Common Sundew (Drosera rotundifolia)
Sundews belong to a large family of carnivorous plants with over 194 species, but one of the most common and easiest to grow is the Common Sundew. However, there is nothing common when it comes to this Sundew’s interest-grabbing appearance.
It also goes by the common name Round Leaf Sundew based on the round traps at the end of each long petiole, which form into a rosette. The round lime green traps look like something out of a science fiction movie, lined in long sticky tentacles that are red.
The sticky and sugary substance covering the tentacles and the red color attract unsuspecting insects into the trap. The insects remain stuck in the substance and are slowly digested by the sundew. With its ease of care, Common Sundew is a great choice for carnivorous plant beginners and its unusual appearance and eating habits are sure to gain everyone’s attention, young and old alike.
Dolphin Succulent (Senecio peregrinus)
Dolphin Succulent, also called String of Dolphins is rightfully named with its unusually shaped foliage resembling the graceful mammal. Although a bit hard to find, Dolphin Succulents are easy-to-grow, unusual houseplants that are sure to grab attention wherever they are placed.
The green, thick and fleshy dolphin-shaped leaves line green fleshy stems that can grow 1 to 3 feet long, which make a hanging basket stand out. If the dolphin-shaped leaves were not interesting enough, each leaf contains a long translucent line that allows light to get to its interior so the plant can tolerate lower light conditions.
As an added bonus, white pom-pom-like flowers bloom on green fleshy stems. Dolphin Succulent plants will shine planted in a dish garden with like plants, in hanging baskets or used in a single container where they can showcase their eye-catching and unusual look.

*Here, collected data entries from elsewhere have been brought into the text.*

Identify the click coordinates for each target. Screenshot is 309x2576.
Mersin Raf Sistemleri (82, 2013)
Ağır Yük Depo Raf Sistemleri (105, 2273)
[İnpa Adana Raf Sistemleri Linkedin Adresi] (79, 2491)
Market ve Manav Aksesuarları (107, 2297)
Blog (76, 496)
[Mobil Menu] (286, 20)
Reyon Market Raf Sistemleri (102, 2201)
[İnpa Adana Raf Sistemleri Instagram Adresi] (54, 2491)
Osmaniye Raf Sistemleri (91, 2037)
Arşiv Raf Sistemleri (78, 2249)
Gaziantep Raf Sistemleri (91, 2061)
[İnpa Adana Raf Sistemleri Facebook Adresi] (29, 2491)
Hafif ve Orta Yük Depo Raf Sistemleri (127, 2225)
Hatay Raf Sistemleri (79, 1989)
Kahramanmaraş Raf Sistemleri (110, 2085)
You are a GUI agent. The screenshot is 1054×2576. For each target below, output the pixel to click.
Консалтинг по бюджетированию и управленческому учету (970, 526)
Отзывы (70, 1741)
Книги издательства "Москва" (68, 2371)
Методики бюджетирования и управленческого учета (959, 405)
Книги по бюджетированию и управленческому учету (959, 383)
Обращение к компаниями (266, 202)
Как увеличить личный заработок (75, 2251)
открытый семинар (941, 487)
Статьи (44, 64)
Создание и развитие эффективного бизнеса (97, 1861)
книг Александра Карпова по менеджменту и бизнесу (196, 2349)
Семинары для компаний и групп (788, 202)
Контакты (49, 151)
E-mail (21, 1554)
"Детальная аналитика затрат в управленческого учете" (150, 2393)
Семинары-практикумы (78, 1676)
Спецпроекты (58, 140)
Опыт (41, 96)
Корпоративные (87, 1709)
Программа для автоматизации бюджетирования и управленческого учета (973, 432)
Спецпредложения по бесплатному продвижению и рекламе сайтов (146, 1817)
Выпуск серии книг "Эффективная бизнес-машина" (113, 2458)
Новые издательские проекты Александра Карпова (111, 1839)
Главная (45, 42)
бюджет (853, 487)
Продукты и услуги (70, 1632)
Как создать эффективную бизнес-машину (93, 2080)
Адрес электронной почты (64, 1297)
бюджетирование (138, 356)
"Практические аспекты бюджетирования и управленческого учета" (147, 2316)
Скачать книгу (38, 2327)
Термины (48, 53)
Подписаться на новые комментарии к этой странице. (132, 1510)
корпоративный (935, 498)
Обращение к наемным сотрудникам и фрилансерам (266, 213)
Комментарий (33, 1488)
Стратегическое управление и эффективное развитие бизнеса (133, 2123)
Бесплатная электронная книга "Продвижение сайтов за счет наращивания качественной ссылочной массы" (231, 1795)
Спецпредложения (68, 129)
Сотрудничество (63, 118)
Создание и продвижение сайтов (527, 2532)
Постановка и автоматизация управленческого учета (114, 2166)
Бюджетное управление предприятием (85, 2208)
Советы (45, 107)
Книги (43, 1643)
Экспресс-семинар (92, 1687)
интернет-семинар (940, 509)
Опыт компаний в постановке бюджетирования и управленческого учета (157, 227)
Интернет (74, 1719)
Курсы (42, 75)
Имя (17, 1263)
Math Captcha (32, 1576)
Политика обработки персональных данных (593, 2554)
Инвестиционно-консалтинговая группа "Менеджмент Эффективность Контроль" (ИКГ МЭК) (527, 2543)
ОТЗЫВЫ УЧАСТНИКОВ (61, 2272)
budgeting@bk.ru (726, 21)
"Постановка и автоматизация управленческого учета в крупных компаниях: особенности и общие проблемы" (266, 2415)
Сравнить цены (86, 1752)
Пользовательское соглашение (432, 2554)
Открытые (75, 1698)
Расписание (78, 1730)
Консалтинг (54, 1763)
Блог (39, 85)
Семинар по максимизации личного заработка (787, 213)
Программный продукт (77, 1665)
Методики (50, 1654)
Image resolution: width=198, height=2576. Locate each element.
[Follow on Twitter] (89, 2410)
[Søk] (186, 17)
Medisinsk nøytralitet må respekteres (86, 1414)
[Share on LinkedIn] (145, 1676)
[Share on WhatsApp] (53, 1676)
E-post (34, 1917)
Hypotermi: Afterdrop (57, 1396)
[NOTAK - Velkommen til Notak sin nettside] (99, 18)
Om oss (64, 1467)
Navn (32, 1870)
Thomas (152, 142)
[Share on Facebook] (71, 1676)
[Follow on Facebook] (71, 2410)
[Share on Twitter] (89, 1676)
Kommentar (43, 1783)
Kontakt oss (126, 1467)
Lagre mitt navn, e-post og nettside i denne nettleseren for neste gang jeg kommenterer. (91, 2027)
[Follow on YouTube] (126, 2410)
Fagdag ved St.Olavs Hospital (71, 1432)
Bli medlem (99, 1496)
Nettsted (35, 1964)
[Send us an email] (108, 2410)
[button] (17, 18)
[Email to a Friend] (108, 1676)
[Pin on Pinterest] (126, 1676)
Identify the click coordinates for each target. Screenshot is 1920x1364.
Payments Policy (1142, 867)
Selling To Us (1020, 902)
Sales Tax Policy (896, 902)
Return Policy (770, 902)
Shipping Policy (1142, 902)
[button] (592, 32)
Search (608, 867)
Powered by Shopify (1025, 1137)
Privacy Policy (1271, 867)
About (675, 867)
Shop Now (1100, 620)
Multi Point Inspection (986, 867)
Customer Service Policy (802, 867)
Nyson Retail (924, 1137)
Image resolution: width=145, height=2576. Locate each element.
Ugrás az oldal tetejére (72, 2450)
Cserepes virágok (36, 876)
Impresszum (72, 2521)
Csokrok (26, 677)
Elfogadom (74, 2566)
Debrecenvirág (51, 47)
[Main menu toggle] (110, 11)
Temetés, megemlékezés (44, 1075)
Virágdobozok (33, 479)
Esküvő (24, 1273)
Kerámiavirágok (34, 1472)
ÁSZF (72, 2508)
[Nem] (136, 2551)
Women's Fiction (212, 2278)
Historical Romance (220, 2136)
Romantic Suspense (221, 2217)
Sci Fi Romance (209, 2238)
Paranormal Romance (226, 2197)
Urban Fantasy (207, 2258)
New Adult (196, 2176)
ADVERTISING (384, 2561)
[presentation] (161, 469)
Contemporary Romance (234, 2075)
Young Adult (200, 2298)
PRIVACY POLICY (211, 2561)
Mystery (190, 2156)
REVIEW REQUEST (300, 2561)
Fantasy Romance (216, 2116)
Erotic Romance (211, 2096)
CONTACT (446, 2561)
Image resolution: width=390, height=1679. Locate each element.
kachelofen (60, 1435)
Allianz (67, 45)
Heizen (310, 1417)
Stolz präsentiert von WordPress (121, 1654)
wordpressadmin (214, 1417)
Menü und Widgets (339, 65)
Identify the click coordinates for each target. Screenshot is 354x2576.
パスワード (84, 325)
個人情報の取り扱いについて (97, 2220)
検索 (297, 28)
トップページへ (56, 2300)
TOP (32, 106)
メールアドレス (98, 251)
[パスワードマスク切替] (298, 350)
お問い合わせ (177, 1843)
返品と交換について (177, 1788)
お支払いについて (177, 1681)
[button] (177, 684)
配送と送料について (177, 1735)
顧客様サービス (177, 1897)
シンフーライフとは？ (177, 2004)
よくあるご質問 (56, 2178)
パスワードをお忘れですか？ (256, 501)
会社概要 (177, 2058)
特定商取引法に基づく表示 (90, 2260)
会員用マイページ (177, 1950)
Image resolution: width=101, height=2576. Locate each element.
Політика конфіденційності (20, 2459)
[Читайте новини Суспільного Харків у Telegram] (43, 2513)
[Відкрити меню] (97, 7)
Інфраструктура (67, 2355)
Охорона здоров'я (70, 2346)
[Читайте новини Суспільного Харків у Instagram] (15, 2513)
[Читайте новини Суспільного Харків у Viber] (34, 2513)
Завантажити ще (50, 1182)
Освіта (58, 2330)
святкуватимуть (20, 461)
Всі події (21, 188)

Living Stones (Lithops sp.)
With around 37 species and all resembling the other, Lithops, commonly called Living Stones or Flowering Stones earn their name with their interesting shapes bearing a resemblance to rocks so they blend in with their natural environment and aren’t eaten.
These are definitely unusual houseplants and the different varieties vary in the shape of the plant, and its color, with some varieties colored pink, green, brown, rust and gray. Plants stay flush to the ground, growing only a couple inches tall with one or several bulbous set of leaves seemingly fused together.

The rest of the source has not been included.